Default character encoding for each operating system?
John W Kennedy
john.w.kennedy at gmail.com
Thu Sep 15 09:36:39 CDT 2016
macOS, and its offspring, iOS, watchOS, and tvOS, use UTF-16LE for all internals, but readily import and export all versions of Unicode and a good many historic 8-bit and mixed-length codings.
In the new Swift programming language, which is white-hot in the Apple community, Apple is moving toward a model of a transparent, generic Unicode that can be “viewed” as UTF-8, UTF-16, or UTF-32 if necessary, but in which a “character” contains however many code points it needs (“e” with a stacked macron, acute accent, and dieresis is algorithmically one “character” in Swift). Moreover, e-with-an-acute-accent and e followed by a combining acute accent, for example, compare as equal. At present, the underlying code is still UTF-16LE.
SKen Software, LLC
Coming soon to an iPhone near you
> On Sep 15, 2016, at 9:19 AM, Philippe Verdy <verdy_p at wanadoo.fr> wrote:
> A better question is what is the default character encoding for the **installed** operating system.

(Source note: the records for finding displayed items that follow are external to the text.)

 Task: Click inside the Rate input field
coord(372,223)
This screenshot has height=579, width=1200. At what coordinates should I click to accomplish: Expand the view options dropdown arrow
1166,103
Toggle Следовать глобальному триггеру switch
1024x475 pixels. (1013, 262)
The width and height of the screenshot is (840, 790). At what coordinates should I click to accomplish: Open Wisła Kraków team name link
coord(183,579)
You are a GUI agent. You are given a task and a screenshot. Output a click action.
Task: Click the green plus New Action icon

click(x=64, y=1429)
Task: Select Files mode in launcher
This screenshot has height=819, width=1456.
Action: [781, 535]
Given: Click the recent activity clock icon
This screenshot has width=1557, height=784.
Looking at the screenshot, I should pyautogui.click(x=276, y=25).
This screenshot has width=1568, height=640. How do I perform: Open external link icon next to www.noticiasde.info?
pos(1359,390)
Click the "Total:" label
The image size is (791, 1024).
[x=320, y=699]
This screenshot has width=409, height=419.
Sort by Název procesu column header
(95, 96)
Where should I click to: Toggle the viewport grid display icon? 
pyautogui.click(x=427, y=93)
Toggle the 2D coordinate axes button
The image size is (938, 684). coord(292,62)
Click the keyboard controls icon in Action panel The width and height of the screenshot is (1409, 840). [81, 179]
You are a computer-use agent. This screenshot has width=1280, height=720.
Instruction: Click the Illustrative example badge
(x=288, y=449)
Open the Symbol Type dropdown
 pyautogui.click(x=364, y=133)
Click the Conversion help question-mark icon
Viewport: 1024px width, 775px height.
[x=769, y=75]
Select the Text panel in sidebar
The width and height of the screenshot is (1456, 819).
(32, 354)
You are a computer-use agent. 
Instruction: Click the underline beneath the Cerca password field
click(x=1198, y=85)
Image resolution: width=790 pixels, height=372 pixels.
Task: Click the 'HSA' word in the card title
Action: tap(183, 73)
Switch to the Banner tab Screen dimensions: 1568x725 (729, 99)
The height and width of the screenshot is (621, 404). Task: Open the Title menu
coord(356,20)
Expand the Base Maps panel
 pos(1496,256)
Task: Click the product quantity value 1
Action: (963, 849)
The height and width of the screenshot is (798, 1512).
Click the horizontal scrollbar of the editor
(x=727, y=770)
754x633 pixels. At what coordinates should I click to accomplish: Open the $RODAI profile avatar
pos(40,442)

> Unfortunately it has no single response, because there are several default encodings for several parts of the OS. An OS has lots of components, many of them don't are transparent to the encoding it uses.
> All the 3 OSes you cite support several default character encodings, and in addition they support them in several encoding forms. All three support Unicode internally, but not in all software components. that will run with one or the other.
> And defaults will change according to your distribution or OS configuration options, and to your own current user settings
> 2016-09-15 13:14 GMT+02:00 Costello, Roger L. <costello at mitre.org>:
>> Hi Folks,
>> In a book that I am reading  the author mentions “the default character encoding for the operating system.” What is the default character encoding of:
>> - Windows 10
>> - Mac OS
>> - Linux
>>  Practical Common Lisp by Peter Seibel, p. 165 (footnote 2).